• Work task: Return verbatim the line containing "The width and height of the screenshot is (644, 317)." together with all lines that follow it in the records, and no other material.

• Supplied information:
***

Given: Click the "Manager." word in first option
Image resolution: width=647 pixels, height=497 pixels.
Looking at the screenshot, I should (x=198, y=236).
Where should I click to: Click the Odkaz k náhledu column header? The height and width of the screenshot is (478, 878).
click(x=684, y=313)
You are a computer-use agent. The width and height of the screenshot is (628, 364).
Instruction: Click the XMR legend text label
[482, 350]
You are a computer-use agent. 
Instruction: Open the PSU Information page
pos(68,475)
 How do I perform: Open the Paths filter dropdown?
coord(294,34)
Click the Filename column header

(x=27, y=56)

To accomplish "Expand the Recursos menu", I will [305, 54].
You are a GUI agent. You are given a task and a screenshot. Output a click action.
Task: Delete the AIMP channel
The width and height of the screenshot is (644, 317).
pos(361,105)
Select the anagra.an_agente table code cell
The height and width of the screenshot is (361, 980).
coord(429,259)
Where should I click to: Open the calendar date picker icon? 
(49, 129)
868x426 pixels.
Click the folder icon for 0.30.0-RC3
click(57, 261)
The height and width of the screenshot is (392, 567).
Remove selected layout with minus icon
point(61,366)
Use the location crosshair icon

***

• Your solution:
The width and height of the screenshot is (644, 317).
pos(361,105)
Select the anagra.an_agente table code cell
The height and width of the screenshot is (361, 980).
coord(429,259)
Where should I click to: Open the calendar date picker icon? 
(49, 129)
868x426 pixels.
Click the folder icon for 0.30.0-RC3
click(57, 261)
The height and width of the screenshot is (392, 567).
Remove selected layout with minus icon
point(61,366)
Use the location crosshair icon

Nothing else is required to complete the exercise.